What this task involves - The records below are to be duplicated exactly as they appear.

(Input material begins)

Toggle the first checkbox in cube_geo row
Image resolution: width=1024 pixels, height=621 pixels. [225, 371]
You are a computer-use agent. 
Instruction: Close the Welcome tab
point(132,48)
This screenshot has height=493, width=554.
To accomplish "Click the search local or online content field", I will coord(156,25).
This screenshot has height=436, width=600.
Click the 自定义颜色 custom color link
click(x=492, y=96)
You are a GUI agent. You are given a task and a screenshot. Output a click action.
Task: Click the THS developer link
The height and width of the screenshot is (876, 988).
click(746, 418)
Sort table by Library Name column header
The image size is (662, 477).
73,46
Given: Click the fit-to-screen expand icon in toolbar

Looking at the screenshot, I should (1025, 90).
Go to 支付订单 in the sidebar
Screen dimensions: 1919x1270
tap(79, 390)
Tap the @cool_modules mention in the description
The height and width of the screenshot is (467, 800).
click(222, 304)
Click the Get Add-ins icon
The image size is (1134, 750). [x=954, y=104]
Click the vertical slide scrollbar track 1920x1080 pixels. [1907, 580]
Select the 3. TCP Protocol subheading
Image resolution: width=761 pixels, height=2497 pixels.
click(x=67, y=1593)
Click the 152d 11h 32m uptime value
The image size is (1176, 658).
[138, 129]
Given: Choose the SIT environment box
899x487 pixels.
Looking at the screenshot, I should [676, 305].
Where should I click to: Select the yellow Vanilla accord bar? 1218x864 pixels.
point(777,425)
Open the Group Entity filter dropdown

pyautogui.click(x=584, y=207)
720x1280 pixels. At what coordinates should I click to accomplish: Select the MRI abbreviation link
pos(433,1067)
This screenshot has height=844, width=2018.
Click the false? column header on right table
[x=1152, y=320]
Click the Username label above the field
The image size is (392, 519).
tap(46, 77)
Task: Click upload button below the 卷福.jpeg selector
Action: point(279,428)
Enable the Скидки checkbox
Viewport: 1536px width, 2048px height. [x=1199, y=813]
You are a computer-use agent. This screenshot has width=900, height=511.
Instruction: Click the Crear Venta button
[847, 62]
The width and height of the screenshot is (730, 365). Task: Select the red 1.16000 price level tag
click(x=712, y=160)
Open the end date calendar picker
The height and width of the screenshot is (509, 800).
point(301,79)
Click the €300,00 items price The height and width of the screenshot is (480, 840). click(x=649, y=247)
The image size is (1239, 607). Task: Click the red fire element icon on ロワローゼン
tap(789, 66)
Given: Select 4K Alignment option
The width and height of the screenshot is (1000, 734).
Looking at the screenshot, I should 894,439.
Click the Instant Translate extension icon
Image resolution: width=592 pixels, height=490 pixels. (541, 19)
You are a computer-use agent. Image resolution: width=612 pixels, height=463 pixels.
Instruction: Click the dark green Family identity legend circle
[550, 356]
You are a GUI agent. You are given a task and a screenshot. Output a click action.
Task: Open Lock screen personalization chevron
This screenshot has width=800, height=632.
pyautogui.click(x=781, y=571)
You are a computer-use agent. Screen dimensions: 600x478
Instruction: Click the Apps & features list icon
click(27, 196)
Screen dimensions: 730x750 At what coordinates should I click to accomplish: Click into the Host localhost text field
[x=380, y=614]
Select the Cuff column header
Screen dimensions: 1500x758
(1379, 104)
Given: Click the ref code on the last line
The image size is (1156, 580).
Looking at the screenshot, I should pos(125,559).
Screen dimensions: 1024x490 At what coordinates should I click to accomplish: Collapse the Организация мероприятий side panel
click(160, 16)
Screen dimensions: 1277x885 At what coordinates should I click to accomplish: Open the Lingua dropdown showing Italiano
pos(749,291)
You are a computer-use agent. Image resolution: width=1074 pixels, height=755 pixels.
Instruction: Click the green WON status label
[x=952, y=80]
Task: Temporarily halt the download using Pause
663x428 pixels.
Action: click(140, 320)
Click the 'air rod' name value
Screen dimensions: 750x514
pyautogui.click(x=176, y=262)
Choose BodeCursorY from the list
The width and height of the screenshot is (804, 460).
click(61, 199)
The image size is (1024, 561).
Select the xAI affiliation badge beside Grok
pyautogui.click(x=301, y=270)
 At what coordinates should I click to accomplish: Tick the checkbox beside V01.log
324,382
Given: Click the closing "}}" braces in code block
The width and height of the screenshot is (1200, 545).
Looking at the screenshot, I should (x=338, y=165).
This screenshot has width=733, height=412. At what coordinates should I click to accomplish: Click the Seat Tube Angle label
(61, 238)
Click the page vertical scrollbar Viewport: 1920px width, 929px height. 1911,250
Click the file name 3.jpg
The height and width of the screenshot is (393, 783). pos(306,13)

(Input material ends)

Expected answer -
Toggle the first checkbox in cube_geo row
Image resolution: width=1024 pixels, height=621 pixels. [225, 371]
You are a computer-use agent. 
Instruction: Close the Welcome tab
point(132,48)
This screenshot has height=493, width=554.
To accomplish "Click the search local or online content field", I will coord(156,25).
This screenshot has height=436, width=600.
Click the 自定义颜色 custom color link
click(x=492, y=96)
You are a GUI agent. You are given a task and a screenshot. Output a click action.
Task: Click the THS developer link
The height and width of the screenshot is (876, 988).
click(746, 418)
Sort table by Library Name column header
The image size is (662, 477).
73,46
Given: Click the fit-to-screen expand icon in toolbar

Looking at the screenshot, I should (1025, 90).
Go to 支付订单 in the sidebar
Screen dimensions: 1919x1270
tap(79, 390)
Tap the @cool_modules mention in the description
The height and width of the screenshot is (467, 800).
click(222, 304)
Click the Get Add-ins icon
The image size is (1134, 750). [x=954, y=104]
Click the vertical slide scrollbar track 1920x1080 pixels. [1907, 580]
Select the 3. TCP Protocol subheading
Image resolution: width=761 pixels, height=2497 pixels.
click(x=67, y=1593)
Click the 152d 11h 32m uptime value
The image size is (1176, 658).
[138, 129]
Given: Choose the SIT environment box
899x487 pixels.
Looking at the screenshot, I should [676, 305].
Where should I click to: Select the yellow Vanilla accord bar? 1218x864 pixels.
point(777,425)
Open the Group Entity filter dropdown

pyautogui.click(x=584, y=207)
720x1280 pixels. At what coordinates should I click to accomplish: Select the MRI abbreviation link
pos(433,1067)
This screenshot has height=844, width=2018.
Click the false? column header on right table
[x=1152, y=320]
Click the Username label above the field
The image size is (392, 519).
tap(46, 77)
Task: Click upload button below the 卷福.jpeg selector
Action: point(279,428)
Enable the Скидки checkbox
Viewport: 1536px width, 2048px height. [x=1199, y=813]
You are a computer-use agent. This screenshot has width=900, height=511.
Instruction: Click the Crear Venta button
[847, 62]
The width and height of the screenshot is (730, 365). Task: Select the red 1.16000 price level tag
click(x=712, y=160)
Open the end date calendar picker
The height and width of the screenshot is (509, 800).
point(301,79)
Click the €300,00 items price The height and width of the screenshot is (480, 840). click(x=649, y=247)
The image size is (1239, 607). Task: Click the red fire element icon on ロワローゼン
tap(789, 66)
Given: Select 4K Alignment option
The width and height of the screenshot is (1000, 734).
Looking at the screenshot, I should 894,439.
Click the Instant Translate extension icon
Image resolution: width=592 pixels, height=490 pixels. (541, 19)
You are a computer-use agent. Image resolution: width=612 pixels, height=463 pixels.
Instruction: Click the dark green Family identity legend circle
[550, 356]
You are a GUI agent. You are given a task and a screenshot. Output a click action.
Task: Open Lock screen personalization chevron
This screenshot has width=800, height=632.
pyautogui.click(x=781, y=571)
You are a computer-use agent. Screen dimensions: 600x478
Instruction: Click the Apps & features list icon
click(27, 196)
Screen dimensions: 730x750 At what coordinates should I click to accomplish: Click into the Host localhost text field
[x=380, y=614]
Select the Cuff column header
Screen dimensions: 1500x758
(1379, 104)
Given: Click the ref code on the last line
The image size is (1156, 580).
Looking at the screenshot, I should pos(125,559).
Screen dimensions: 1024x490 At what coordinates should I click to accomplish: Collapse the Организация мероприятий side panel
click(160, 16)
Screen dimensions: 1277x885 At what coordinates should I click to accomplish: Open the Lingua dropdown showing Italiano
pos(749,291)
You are a computer-use agent. Image resolution: width=1074 pixels, height=755 pixels.
Instruction: Click the green WON status label
[x=952, y=80]
Task: Temporarily halt the download using Pause
663x428 pixels.
Action: click(140, 320)
Click the 'air rod' name value
Screen dimensions: 750x514
pyautogui.click(x=176, y=262)
Choose BodeCursorY from the list
The width and height of the screenshot is (804, 460).
click(61, 199)
The image size is (1024, 561).
Select the xAI affiliation badge beside Grok
pyautogui.click(x=301, y=270)
 At what coordinates should I click to accomplish: Tick the checkbox beside V01.log
324,382
Given: Click the closing "}}" braces in code block
The width and height of the screenshot is (1200, 545).
Looking at the screenshot, I should (x=338, y=165).
This screenshot has width=733, height=412. At what coordinates should I click to accomplish: Click the Seat Tube Angle label
(61, 238)
Click the page vertical scrollbar Viewport: 1920px width, 929px height. 1911,250
Click the file name 3.jpg
The height and width of the screenshot is (393, 783). pos(306,13)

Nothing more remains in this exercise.